MATERIALS PROVIDED:
******

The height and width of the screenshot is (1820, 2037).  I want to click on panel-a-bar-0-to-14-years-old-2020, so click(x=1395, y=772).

******

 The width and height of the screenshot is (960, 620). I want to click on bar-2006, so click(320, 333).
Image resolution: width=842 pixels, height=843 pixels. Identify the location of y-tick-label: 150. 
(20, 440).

******

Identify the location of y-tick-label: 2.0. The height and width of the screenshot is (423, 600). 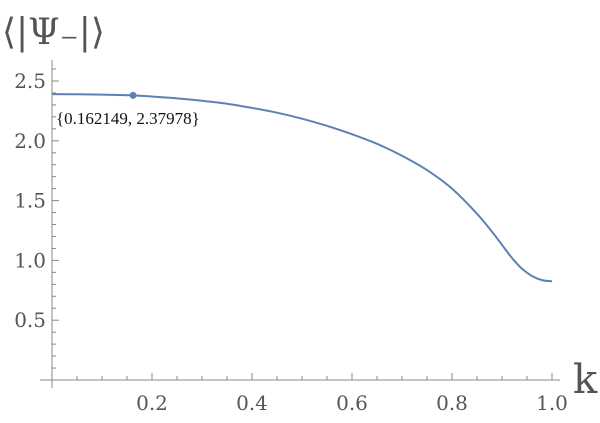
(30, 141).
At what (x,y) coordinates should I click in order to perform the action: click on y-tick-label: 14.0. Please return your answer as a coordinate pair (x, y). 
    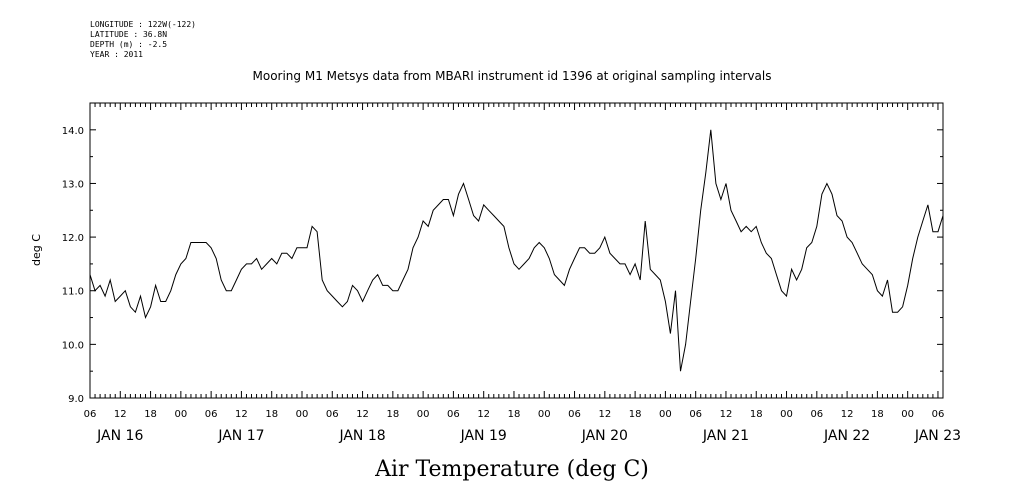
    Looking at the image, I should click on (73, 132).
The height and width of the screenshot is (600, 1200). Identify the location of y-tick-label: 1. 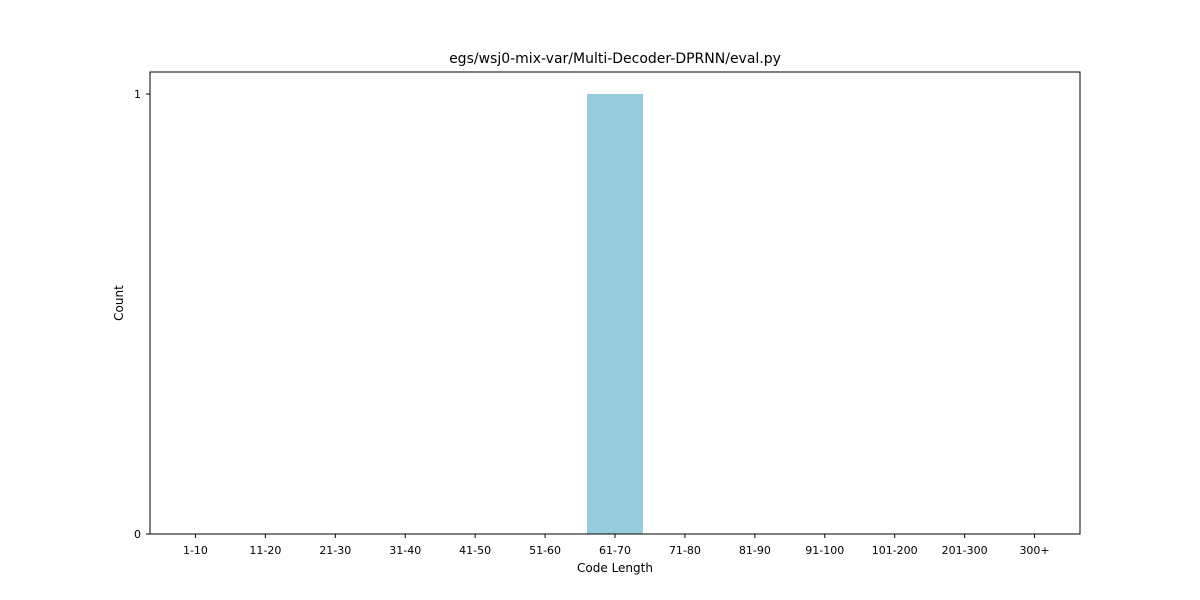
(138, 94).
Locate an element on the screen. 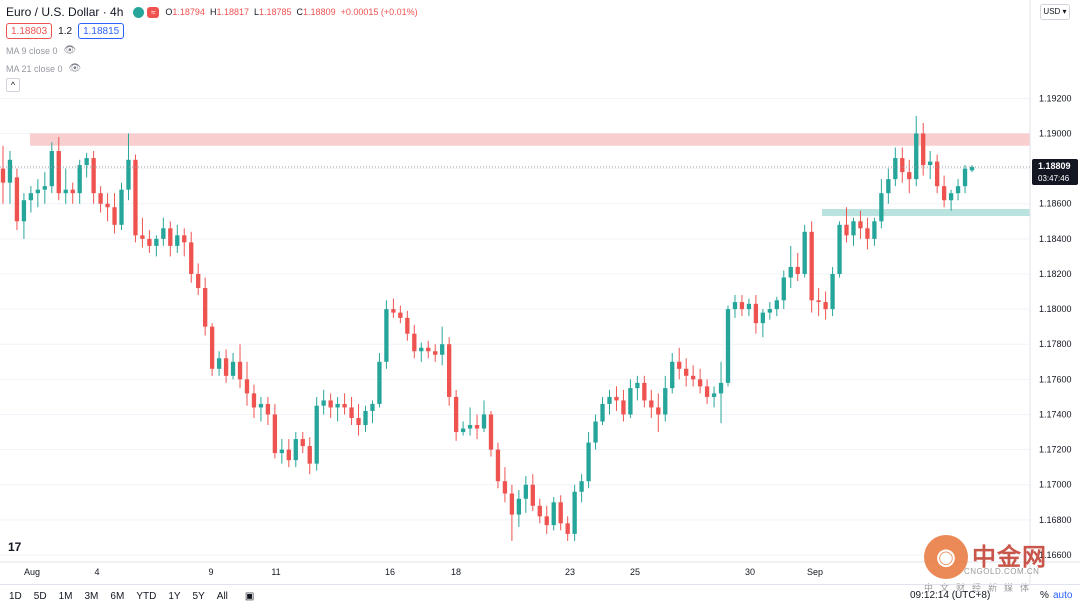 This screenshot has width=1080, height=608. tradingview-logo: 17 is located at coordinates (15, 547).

******

ACTIVITY:
Please pull out every line of the records above that contains the string "want", and copy each of those lines.

SOLUTION:
The height and width of the screenshot is (1820, 2037).  I want to click on panel-a-bar-0-to-14-years-old-2020, so click(x=1395, y=772).
 The width and height of the screenshot is (960, 620). I want to click on bar-2006, so click(320, 333).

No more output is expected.